WORK REQUIRED: Find every line in the listing below that contains the word "header", and copy each of those lines in full.

RECORDS FOR THE TASK:
--- begin ---

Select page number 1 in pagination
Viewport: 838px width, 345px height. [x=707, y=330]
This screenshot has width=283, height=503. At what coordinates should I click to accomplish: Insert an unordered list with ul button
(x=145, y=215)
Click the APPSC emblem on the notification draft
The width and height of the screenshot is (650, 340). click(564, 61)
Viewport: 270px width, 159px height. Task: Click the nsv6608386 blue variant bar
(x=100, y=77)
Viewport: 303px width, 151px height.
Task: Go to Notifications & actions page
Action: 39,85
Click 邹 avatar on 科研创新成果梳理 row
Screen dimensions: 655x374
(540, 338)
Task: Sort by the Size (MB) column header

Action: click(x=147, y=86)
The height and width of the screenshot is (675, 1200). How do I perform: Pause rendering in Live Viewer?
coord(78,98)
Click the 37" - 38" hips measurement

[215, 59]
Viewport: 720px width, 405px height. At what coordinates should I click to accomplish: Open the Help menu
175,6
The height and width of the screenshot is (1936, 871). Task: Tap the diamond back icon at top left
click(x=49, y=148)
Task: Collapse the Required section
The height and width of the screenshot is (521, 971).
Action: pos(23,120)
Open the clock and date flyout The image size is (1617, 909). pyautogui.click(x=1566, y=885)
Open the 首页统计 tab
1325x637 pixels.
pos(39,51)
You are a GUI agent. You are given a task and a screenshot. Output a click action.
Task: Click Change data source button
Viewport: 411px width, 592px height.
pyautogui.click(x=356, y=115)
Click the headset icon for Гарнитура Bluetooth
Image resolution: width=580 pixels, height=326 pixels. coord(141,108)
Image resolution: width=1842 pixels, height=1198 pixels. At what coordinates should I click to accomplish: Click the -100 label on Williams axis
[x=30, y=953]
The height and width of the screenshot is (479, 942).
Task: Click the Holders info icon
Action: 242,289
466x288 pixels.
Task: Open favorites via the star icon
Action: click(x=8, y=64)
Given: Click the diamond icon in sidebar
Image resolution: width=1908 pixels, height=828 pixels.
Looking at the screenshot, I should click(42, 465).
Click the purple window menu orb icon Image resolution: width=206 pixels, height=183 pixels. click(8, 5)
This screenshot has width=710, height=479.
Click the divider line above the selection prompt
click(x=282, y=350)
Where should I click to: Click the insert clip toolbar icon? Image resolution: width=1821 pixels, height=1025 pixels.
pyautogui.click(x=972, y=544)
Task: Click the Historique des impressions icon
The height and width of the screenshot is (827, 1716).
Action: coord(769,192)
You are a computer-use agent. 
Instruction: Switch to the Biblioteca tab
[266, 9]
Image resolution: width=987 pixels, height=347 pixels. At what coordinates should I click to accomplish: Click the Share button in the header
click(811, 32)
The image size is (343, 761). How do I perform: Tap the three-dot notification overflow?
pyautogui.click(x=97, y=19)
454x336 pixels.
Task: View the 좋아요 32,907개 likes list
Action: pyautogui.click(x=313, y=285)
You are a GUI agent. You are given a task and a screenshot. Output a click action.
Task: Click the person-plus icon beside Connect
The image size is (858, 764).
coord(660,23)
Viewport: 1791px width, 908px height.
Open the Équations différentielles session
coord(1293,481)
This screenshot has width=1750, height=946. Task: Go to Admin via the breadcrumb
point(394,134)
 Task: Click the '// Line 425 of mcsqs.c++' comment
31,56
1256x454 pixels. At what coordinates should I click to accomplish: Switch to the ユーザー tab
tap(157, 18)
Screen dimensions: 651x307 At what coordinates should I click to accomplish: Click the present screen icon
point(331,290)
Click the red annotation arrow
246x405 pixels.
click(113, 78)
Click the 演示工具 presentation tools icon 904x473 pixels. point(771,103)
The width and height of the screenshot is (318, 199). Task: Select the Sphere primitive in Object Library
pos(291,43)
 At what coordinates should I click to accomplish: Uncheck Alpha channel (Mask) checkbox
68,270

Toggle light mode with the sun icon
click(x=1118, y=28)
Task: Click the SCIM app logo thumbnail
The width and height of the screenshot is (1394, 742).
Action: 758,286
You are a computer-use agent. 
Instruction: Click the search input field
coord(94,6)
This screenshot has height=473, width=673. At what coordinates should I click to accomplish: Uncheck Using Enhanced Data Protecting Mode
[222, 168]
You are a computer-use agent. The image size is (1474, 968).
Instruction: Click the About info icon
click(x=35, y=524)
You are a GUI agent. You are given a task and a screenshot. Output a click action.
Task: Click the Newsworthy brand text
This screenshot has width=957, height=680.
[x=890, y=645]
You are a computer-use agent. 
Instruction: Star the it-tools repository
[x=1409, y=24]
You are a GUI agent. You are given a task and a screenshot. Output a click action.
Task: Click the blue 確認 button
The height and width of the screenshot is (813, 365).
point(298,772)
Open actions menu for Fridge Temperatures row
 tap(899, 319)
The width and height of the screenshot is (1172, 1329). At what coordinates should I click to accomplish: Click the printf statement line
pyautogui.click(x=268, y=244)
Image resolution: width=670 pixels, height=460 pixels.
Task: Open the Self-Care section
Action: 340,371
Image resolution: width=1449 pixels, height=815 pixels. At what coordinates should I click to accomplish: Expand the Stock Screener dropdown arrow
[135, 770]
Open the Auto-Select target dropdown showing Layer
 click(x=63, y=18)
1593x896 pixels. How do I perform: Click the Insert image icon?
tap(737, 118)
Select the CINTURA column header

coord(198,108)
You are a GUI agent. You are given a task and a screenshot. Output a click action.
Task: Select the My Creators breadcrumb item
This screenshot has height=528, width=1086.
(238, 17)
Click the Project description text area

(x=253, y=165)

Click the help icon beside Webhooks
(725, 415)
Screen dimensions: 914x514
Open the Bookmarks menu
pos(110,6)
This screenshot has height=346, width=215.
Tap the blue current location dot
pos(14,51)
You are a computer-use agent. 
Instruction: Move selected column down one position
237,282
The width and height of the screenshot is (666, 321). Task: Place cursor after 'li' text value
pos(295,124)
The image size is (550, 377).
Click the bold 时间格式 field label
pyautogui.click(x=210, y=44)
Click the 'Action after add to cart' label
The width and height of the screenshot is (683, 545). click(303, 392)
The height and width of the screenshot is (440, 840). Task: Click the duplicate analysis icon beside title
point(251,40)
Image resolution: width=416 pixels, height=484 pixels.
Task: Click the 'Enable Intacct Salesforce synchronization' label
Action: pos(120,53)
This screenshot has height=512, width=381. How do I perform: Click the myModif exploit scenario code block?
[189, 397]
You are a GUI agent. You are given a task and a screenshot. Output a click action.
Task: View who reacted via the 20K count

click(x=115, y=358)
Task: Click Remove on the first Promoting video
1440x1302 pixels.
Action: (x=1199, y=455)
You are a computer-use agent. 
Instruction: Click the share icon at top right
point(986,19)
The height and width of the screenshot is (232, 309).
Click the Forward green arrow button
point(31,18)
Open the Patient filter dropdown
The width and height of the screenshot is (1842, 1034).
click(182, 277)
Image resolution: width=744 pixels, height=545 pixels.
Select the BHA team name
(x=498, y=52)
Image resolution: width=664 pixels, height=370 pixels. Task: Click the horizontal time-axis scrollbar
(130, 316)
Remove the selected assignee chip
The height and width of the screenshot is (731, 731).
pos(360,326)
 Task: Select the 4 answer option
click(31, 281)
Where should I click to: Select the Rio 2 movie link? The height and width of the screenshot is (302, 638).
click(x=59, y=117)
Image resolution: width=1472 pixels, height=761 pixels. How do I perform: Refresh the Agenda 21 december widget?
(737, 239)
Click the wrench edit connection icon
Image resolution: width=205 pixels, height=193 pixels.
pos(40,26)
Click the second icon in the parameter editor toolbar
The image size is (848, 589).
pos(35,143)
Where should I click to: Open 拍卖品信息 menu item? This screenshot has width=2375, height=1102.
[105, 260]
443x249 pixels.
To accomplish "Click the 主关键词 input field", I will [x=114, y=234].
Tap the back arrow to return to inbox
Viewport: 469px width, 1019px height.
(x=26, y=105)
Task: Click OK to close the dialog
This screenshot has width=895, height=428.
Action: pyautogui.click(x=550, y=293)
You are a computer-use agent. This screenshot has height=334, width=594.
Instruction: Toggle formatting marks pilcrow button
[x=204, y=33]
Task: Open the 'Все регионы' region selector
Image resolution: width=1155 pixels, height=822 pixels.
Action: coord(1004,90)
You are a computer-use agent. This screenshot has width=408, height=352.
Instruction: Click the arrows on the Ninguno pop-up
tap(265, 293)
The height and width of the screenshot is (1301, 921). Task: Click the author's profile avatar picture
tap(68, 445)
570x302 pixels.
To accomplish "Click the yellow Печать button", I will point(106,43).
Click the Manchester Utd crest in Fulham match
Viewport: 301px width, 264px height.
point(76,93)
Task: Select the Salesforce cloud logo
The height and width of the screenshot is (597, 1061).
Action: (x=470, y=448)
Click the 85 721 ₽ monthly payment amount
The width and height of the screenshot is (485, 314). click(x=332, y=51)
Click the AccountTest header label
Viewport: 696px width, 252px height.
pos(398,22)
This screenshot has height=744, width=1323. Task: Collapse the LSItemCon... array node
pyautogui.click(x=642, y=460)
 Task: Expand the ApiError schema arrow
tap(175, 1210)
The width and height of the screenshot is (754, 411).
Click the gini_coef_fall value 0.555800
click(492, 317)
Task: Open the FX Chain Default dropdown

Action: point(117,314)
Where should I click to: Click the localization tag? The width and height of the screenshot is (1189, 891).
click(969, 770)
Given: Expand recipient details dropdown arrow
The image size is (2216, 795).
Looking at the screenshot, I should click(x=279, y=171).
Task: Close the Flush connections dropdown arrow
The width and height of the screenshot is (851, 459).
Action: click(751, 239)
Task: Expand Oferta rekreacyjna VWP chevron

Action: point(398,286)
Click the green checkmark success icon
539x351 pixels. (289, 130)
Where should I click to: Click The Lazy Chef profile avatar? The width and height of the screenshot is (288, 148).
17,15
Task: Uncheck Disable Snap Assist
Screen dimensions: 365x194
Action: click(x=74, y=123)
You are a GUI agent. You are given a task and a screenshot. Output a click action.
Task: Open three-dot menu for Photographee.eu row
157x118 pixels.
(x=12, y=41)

--- end ---

RESPONSE TO THE EXERCISE:
Task: Sort by the Size (MB) column header
Image resolution: width=987 pixels, height=347 pixels. At what coordinates should I click to accomplish: Click the Share button in the header
Select the CINTURA column header
Click the AccountTest header label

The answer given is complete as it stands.